### Study questions
[1] List the panels that the architecture notes describe as resizable in the Electron frontend.
[2] Translate this sentence from the architecture notes into Spanish: "This is how AI apps can safely query your local filesystem knowledge base"
[3] Print the part of the architecture notes starting at "4. Connector Plugin" and ending at "iMessage database, etc)".

(Passage to read Opens)

3. Ingestion Pipeline

  • LLM analyzes raw data (emails, messages, docs) and updates the structured markdown filesystem to include the new info if its releavant to the user
  • Fuzzy matching for section/file names using Levenshtein distance
  • Validation feedback loop: attempts ingestion → checks markdown structure → retries if errors (max 3 attempts)
  • Citations tracked in .json sidecars with source URLs, timestamps, and metadata

4. Connector Plugin System

  • We made a standardized connector framework, so all connector plugins work nicely and are relatively easy to develop
  • Source can either be external (over the web, like Gmail, Discord, etc) or pull from a local source (browser history, iMessage database, etc)
  • Auto-discovery: drop <name>_connector.py in connectors/<name>/ and it's loaded on startup
  • Interface: BaseConnector with 4 methods (get_metadata, has_updates, fetch_updates, get_status)
  • Generic REST routes (/api/connectors/<id>/sync, /status, etc.) work for all connectors

5. MCP Proxy Server

  • This is how AI apps can safely query your local filesystem knowledge base
  • Pure format translator—zero business logic
  • Bridges Claude Desktop (stdio) ↔ Daemon (HTTP)
  • Handles authentication (API keys) and audit logging
  • Tools exposed to Claude: search, open, summarize, list
  • Packaged as .mcpb extension for one-click Claude Desktop installation

6. Electron Frontend

  • Next.js app wrapped in Electron for native desktop experience
  • Real-time status indicators for daemon and MCP server health
  • Resizable panels: file tree, editor, chat, connections, notes
  • Dark mode with shadcn/ui components and Tailwind CSS

Why This Architecture?

(Passage to read Closes)
(Extracted information Opens)

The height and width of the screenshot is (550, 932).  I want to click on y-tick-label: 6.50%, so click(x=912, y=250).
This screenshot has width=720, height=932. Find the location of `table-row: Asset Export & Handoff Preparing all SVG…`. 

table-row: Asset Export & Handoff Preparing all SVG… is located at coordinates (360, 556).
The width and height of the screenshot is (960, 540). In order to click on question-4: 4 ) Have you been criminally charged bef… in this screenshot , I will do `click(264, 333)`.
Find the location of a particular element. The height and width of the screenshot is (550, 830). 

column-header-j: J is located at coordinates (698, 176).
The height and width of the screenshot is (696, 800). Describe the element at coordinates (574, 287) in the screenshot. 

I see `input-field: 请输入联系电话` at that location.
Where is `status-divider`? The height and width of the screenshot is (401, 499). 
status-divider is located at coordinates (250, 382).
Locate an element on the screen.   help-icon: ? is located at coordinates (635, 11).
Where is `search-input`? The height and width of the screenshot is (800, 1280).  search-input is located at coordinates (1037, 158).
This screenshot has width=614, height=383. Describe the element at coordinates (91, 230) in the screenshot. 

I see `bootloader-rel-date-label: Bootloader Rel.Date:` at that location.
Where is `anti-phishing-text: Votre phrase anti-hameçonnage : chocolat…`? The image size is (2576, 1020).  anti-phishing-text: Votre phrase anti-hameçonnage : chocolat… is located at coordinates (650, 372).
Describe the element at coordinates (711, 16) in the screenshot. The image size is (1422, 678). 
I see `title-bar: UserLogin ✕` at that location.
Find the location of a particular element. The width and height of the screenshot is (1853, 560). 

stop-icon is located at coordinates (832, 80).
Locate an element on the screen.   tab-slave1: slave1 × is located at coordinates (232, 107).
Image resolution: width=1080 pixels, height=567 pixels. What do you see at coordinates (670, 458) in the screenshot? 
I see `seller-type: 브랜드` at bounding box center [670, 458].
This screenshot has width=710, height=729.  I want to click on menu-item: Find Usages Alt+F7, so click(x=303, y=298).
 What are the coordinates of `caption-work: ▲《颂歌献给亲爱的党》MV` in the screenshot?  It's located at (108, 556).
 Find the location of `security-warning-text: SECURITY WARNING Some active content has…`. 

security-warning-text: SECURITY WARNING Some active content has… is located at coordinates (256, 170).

(Extracted information Closes)

### Written answers
[1] file tree, editor, chat, connections, notes

[2] Así es como las aplicaciones de IA pueden consultar de forma segura la base de conocimiento de tu sistema de archivos local.

[3]
4. Connector Plugin System

  • We made a standardized connector framework, so all connector plugins work nicely and are relatively easy to develop
  • Source can either be external (over the web, like Gmail, Discord, etc) or pull from a local source (browser history, iMessage database, etc)